Nutrition Challenge – Week 4
Posted on Feb 9, 2013
Week 4 of Nutrition Challenge!
Start with 10 points.
* NEW for Week 4 – 4 servings of Veggies a day! Yes 4! This does not count any fruit – just veggies. Have fun! For each day you miss 4 servings you subtract 1 point (-1).
Plus all the previous healthy for life habits…
* Drink 60 oz of water every day! For every day you miss getting in 60 oz of water, subtract 1 point.
* Plan out 3 cheats for the week and stick to those 3. NO Opportunistic Cheats!
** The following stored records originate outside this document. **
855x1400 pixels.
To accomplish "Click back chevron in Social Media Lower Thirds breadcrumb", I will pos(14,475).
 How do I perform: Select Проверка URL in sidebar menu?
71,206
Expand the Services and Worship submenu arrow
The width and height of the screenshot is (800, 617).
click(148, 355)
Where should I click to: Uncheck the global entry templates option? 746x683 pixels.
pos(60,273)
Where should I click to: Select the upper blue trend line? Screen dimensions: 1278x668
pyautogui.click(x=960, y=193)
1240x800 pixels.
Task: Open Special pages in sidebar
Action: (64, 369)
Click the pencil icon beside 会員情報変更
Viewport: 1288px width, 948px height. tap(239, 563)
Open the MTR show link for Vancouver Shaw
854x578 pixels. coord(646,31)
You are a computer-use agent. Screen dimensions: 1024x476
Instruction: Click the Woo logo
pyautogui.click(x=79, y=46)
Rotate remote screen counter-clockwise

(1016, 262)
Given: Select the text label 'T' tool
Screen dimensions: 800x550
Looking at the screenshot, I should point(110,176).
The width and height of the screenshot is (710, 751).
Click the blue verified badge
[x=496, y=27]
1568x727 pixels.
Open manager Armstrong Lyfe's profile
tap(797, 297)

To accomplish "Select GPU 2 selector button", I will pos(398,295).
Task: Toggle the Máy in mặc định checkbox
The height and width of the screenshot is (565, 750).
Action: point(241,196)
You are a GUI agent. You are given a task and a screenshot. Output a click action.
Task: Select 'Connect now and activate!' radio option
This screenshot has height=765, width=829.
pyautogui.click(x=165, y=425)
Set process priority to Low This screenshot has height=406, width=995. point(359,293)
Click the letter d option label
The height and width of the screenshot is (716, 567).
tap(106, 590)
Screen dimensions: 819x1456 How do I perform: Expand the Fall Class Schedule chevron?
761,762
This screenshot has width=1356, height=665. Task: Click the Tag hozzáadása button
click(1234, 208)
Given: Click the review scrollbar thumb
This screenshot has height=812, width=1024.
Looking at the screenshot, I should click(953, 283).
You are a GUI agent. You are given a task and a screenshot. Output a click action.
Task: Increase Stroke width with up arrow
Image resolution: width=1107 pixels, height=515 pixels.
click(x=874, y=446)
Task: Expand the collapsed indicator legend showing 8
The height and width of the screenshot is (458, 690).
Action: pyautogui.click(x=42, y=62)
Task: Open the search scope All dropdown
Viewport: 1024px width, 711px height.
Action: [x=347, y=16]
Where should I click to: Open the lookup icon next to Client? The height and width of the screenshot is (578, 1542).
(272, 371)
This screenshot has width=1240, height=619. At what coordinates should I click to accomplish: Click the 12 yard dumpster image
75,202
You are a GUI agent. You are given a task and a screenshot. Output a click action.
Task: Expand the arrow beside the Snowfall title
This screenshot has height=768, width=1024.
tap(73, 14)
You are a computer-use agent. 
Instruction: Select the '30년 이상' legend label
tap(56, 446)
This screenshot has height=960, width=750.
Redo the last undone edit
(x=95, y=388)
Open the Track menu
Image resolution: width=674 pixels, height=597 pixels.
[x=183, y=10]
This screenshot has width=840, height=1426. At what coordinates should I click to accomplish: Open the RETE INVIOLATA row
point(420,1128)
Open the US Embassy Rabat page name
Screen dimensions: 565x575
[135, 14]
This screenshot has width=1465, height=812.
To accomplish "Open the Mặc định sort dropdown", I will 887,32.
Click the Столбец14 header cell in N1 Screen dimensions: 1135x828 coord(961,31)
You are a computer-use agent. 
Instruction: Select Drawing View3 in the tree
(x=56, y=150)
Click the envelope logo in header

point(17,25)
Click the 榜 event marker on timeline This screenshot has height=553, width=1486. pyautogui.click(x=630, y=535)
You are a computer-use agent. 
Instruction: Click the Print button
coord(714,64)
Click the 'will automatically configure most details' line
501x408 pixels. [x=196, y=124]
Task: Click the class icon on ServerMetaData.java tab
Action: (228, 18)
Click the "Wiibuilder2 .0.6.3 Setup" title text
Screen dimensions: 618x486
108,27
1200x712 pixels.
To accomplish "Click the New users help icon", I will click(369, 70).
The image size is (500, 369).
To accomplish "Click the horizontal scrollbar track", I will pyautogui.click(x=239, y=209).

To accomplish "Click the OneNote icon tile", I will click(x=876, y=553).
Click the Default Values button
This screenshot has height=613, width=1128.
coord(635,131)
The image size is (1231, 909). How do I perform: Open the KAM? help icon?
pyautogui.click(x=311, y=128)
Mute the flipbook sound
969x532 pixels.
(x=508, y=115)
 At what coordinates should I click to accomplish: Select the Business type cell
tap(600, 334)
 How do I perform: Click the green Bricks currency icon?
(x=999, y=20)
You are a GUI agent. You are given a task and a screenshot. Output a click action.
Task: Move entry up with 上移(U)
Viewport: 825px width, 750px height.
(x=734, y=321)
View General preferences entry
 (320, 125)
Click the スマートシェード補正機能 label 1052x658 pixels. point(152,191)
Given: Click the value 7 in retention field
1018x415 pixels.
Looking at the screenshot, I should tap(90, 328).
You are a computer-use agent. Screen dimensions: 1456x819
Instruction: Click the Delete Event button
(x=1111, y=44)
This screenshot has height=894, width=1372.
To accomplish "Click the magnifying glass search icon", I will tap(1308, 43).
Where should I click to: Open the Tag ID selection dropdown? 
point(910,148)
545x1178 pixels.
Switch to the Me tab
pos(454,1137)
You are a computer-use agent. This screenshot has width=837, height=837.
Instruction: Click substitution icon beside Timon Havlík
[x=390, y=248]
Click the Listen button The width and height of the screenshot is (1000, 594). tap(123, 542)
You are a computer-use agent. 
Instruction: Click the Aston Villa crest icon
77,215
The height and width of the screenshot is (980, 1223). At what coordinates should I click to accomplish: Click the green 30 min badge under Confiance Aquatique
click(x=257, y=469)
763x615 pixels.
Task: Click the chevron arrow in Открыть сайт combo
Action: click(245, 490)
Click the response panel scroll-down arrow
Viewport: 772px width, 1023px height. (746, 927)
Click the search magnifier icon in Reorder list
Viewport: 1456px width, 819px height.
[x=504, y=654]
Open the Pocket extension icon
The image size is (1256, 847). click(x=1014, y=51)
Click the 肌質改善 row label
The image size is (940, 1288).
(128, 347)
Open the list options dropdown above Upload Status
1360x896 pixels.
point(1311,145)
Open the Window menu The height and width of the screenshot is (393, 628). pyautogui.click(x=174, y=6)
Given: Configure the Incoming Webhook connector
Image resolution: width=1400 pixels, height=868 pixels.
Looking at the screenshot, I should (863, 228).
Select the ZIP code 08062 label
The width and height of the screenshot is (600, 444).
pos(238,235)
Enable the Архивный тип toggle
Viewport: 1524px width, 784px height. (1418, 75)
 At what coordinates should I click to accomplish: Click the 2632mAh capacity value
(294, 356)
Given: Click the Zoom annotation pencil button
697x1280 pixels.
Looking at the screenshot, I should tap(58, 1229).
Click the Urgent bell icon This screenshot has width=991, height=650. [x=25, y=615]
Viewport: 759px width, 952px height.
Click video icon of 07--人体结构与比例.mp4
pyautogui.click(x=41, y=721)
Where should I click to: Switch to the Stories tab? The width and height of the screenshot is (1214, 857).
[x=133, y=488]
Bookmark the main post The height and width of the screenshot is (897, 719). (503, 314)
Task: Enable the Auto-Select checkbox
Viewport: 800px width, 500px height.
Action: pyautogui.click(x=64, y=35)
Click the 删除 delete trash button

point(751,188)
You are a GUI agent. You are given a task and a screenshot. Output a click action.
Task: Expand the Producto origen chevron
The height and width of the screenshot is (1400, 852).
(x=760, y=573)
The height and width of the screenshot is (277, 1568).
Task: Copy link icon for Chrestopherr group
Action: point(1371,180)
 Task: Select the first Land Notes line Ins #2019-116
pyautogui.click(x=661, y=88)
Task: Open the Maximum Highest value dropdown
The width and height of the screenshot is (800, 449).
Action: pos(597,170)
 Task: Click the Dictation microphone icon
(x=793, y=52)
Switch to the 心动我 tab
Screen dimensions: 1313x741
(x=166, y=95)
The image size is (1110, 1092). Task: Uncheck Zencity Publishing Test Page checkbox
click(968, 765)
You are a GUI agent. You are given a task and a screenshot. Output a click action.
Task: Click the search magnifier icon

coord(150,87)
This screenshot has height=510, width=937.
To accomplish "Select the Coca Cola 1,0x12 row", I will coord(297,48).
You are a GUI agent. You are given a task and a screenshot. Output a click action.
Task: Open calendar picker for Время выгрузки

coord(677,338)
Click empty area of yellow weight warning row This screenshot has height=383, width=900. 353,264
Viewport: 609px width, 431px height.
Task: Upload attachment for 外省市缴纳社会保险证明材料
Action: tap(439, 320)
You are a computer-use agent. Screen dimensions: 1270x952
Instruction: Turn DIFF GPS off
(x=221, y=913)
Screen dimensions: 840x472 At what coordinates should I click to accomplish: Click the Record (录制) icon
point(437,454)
Subtract 1 point for any cheat other than your 3 planned!
Bonus Points: Post something on our CF Facebook group about the challenge to keep us all motivated ie your cheats, or a recipe or anything. Posting at least once gives you 5 extra points. Do 116 sit ups per day Monday – Sunday. This is for the 116 Burpeee Challenge that started this week! You can skip a day or so, but you have to make them up to earn the 5 bonus points!
Valentine’s Day Buy Out – if you do 100 burpees on Valentine’s Day you get 1 extra cheat this week to use as you please!
Max Points for the week 20 ( 10 + 5+5).
————DEFINITION(s) of Cheats…
Cheats: Bad Carbs, Alcohol and all the things you already know are bad such as cakes candy, milkshakes, cookies, 100 calorie packs, chips, pretzels, popcorn, dried fruit, etc…. Alcohol: if you attempt to lower the calories you can have 2 drinks as a cheat, but full torte = 1 full cheat. Ex 1 RUM and COKE = 1 cheat. 2 RUM and Diet Cokes = 1 cheat. 1 BEER = 1 Cheat, 2 Low carb/calorie BEER = 1 cheat. Yes, alcohol now chews up a CHEAT!
** Bad Carbs: ALL Pasta – ALL Rice – Rice Cakes – Popcorn – Pretzels – White Potatoes – Bread (unless Low Carb or flour-less) – Dried Fruit – Raisins, all bars, all juices, 100 calorie packs, etc…anything made with flour!
** Good Carbs: beans, apples, blueberries, Squash, Oatmeal…carbs marked LOW on glycaemic index.